JP2000059072A - Emi shield - Google Patents

Abstract

PROBLEM TO BE SOLVED: To provide a mechanism which is capable of sufficiently shielding with respect to plural EMI radiation heat releasing device which are different from each other in thickness and improving them in thermal conductivity. SOLUTION: An EMI shield 21 is formed of conductive film or conductive mesh screen, which is satisfactory in thermal conductivity and EMI characteristics to surround devices 23, 24, and 25 mounted on a board 22. The shield 21 is connected to the board 22 by a connection mechanism 28 as a conductive mounting mechanism. Heat sinks 26 are jointed to the shield 21, are necessary.

Description

DETAILED DESCRIPTION OF THE INVENTION

[0001]

BACKGROUND OF THE INVENTION 1. Field of the Invention The present invention relates generally to electromagnetic interference shielding, and more particularly to heat transfer interfaces.
(thermal conducting interface).

[0002]

2. Description of the Related Art As the frequency of computers increases and power increases, so does the radiated electromagnetic (EM) energy. EM energy originates from various components in computer systems. The per-system enclosure is no longer sufficient to confine EM energy, thus necessitating the placement of an individual EM interference (EMI) enclosure (or container) over the radiating component. But,
These same components generally generate heat that must be dissipated. Therefore, the EMI enclosure must also cool the components.

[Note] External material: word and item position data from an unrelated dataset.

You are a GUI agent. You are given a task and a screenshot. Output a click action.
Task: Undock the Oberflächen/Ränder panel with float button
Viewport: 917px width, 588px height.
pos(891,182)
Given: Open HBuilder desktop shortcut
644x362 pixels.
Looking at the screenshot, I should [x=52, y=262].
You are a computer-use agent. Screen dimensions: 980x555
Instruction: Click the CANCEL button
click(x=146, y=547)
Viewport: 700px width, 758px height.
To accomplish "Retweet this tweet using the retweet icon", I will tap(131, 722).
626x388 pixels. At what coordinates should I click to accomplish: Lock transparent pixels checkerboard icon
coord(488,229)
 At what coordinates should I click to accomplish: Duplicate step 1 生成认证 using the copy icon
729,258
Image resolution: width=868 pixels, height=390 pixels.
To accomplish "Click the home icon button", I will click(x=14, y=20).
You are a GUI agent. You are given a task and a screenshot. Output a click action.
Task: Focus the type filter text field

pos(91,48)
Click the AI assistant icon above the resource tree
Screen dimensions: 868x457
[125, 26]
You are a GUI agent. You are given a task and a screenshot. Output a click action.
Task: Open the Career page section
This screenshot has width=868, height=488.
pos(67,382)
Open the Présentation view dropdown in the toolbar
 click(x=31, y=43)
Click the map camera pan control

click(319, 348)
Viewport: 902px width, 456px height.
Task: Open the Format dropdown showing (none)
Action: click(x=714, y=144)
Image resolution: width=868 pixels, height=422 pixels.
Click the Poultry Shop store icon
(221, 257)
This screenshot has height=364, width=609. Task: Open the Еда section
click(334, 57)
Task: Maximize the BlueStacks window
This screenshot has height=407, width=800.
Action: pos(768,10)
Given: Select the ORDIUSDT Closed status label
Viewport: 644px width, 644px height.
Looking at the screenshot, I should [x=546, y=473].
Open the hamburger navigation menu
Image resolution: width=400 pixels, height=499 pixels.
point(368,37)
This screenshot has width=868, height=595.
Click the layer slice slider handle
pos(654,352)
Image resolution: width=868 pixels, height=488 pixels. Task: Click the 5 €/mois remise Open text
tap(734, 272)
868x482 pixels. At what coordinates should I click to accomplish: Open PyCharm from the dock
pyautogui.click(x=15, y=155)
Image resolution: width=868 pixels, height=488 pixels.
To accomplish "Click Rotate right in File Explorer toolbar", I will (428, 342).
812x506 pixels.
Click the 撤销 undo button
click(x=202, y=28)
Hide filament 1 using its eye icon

In order to attenuate the EMI of a single processor board, it is effective to use a rigid EMI container.
The rigid container is computer machined or cast to precisely match a single processor (or other single device) on the substrate. Because the container is in direct contact with the device, a container made of a thermally conductive material transfers heat to a heat sink device attached to or integrated with the container. The heat sink can be a cooling fin, a fan, or both. However, these containers can generally be processed from a single block of material such as aluminum by a computer numerically controlled fabrication machine. Casting requires considerable tooling and production time. These processes are costly, time consuming, and costly.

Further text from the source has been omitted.